Goal of the exercise:
The reply should reproduce every line of the data below word for word, minus any images.
== Segment start ==
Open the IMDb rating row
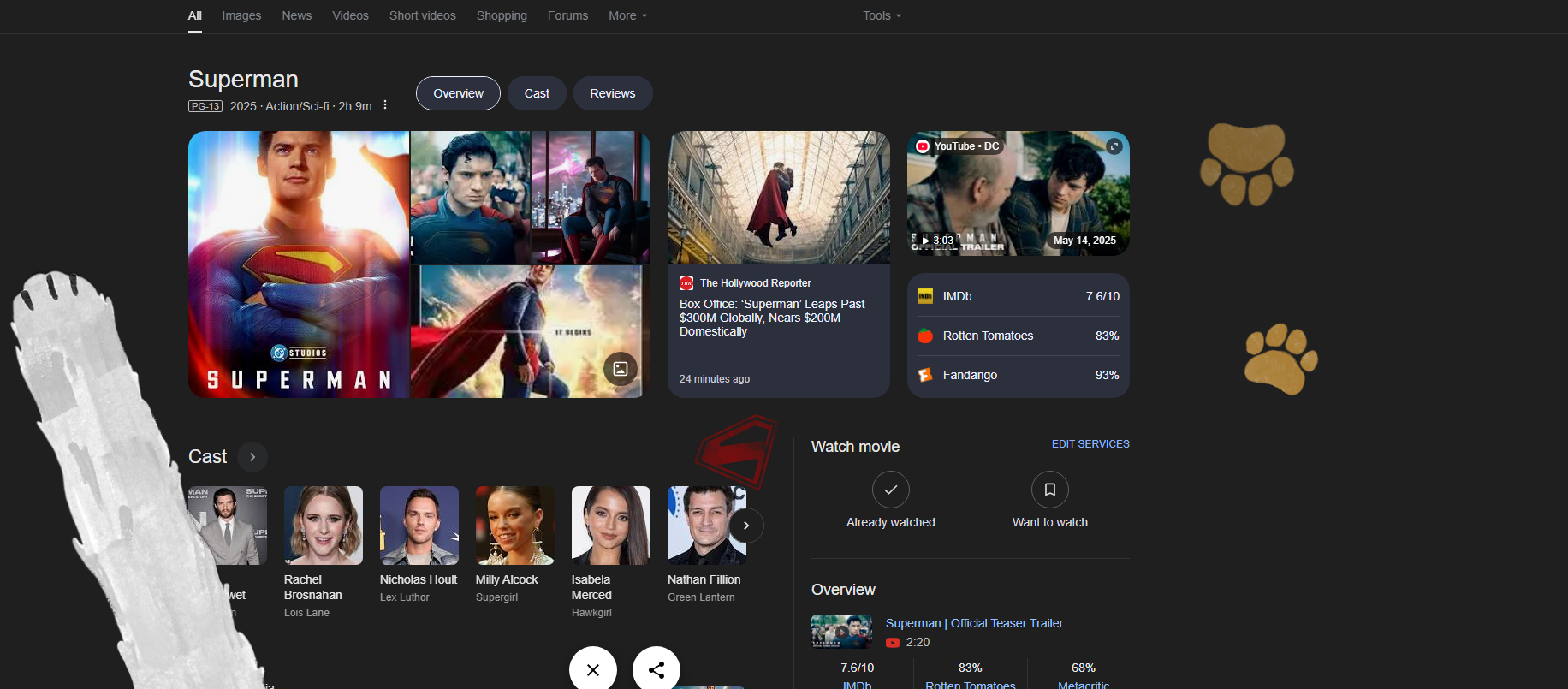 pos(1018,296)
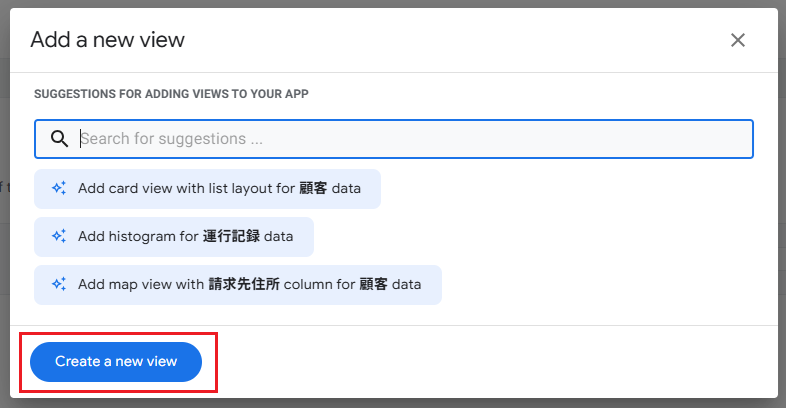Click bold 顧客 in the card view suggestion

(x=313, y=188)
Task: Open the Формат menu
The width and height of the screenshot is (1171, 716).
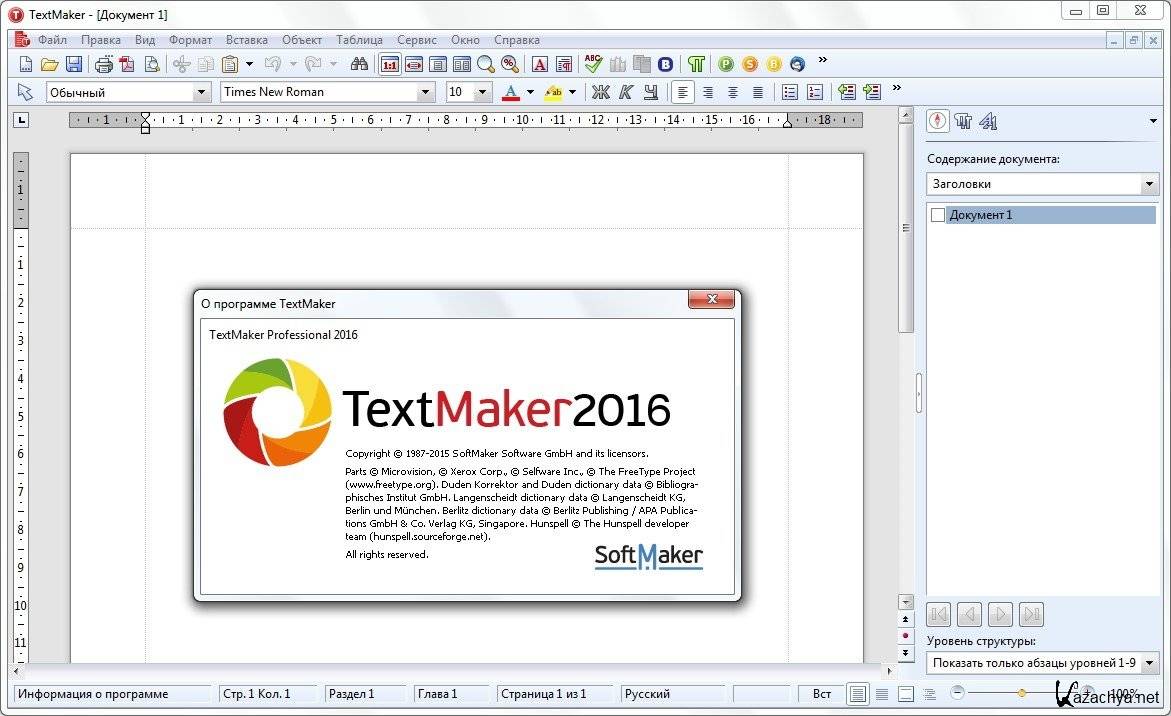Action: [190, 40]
== Segment end ==
The completed task:
Open the IMDb rating row
 pos(1018,296)
Click bold 顧客 in the card view suggestion

(x=313, y=188)
Task: Open the Формат menu
The width and height of the screenshot is (1171, 716).
Action: [190, 40]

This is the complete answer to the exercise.